### TEXT FOR ANALYSIS

Content starts

Monday, February 11, 2008

Geoff Is Update Status

Whoo. It’s been what, three years since I last blogged? Feels like it. I’m in an entirely different country now, and was hoping that with a new environment would come inspiration and great new blog material – just like Japan! But no, since I’ve been here I’ve tried to blog a couple of times, but nothing. I have read through my last one hundred and thirty five blogs and marveled. What was it that made those so easy? Maybe I should relax a little, slide into it. So one evening I made myself a drink and sat down at the kitchen table with my laptop to see what would come. Gin and vermouth mix wonderfully, so why not gin, vermouth and blog? Why not a cigar as well, since we’re here…the next day, after my private little party, I checked over to see exactly what it was I blogged about, because, to be honest, it’s a little hazy. I remember great excitement, but I also remember a toilet bowl. What came out? A drunken rant against monotheistic religion, and a rambling discourse on Free Will. It was mostly illegible, and worse – it wasn’t even funny.

To tide me over in the meantime I have done what all my literary heroes seem to have done in the last few years – I have plagiarized my previously unpublished material. I found this little gem from last April:

I took my nephew and his friends bowling for his twelfth birthday yesterday. I’m depressed to say that his friends are awful, truly terrible, at bowling. I, however, crushed them with a 146, including a four-bagger – strike in the ninth and a turkey in the tenth.

Content ends

### STORED DATA
Content starts

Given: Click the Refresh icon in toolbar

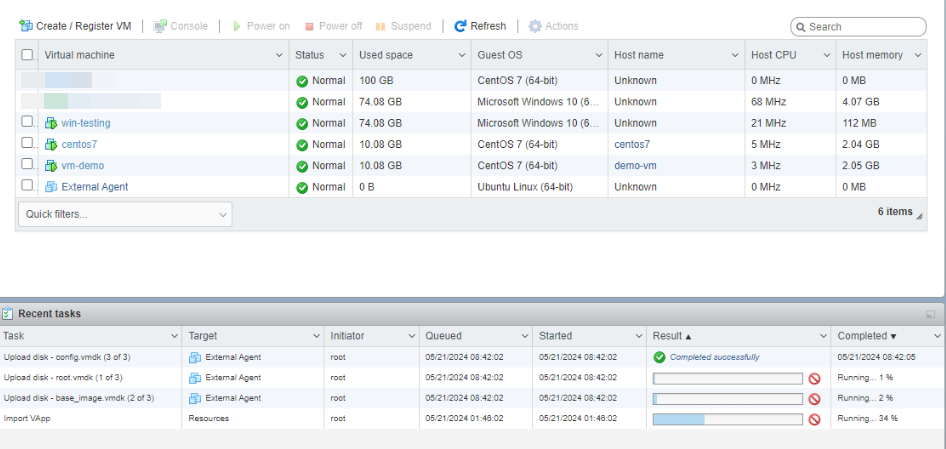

Content ends

### TASKS AND EXERCISES
1. In the blog post, why does the writer check the next day what had been written the night before?
2. From the blog post, extract the passage from "I took my nephew" to "in the tenth.".
The lines come from a separate source and are unrelated to the blog post.

### ANSWER SET
1. The writer checks because the memory of that evening is a little hazy. The writer had been drinking gin and vermouth while writing.

2.
I took my nephew and his friends bowling for his twelfth birthday yesterday. I’m depressed to say that his friends are awful, truly terrible, at bowling. I, however, crushed them with a 146, including a four-bagger – strike in the ninth and a turkey in the tenth.